Newborn Screening Test
WHAT IS THE NEWBORN SCREENING?
It is a simple blood test that detects very harmful or fatal disorders, which are not apparent at birth. The test is done with all newborns in Germany but only with the consent of the parents. In Germany 22 disorders are tested. The overall detection rate is 1 / 1000, but most of the severe disorders are very rare.
HOW IS IT DONE?
Four to six blood drops are taken on day second of life but not less than 36 hours after birth. The test is done by a tandem mass spectrometry, which is able to screen one drop of blood for more than 20 disorders.
WHICH DISORDERS ARE INVESTIGATED IN GERMANY?
Most of the disorders are inherited and are metabolic disorders, also called inborn errors of metabolism. The body lacks certain enzymes and cannot properly metabolize the metabolite, which the body mostly takes up through the food we eat. The lack of enzyme for that specific metabolite leads to an accumulation of toxic products in the body and causes damage to specific organs, characteristic for that specific disorder.
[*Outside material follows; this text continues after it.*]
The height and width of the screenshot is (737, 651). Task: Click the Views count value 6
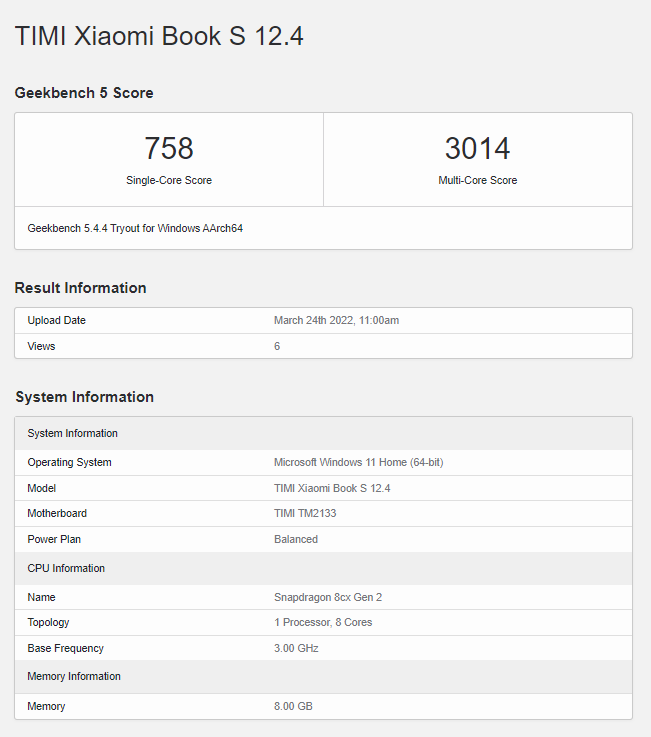pos(277,346)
The following disorders are tested :
- inborn errors of amino acid metabolism; phenylketonuria, hyperphenylalaninemia, maple syrup urine disease
- inborn errors of organic acid metabolism; glutaric acidemia type I, isovaleric acidemia
- Inborn errors of fatty acid metabolism
- congenital hypothyroidism
- biotinidase deficiency
- classical galactosemia
- classical congenital adrenal hyperplasia
HOW ARE YOU INFORMED ABOUT THE RESULTS?
Everything is normal if you do not hear anything about the test. In case a test needs to be repeated or is positive the hospital will inform the parents.
WHAT WILL HAPPEN IF THE TEST IS POSITIVE?
In case the test is positive for a disorder you will be immediately informed to make an appointment with a specialist. The therapy and intervention depends on the specific disorder your child will has. In most cases it will be a long life therapy.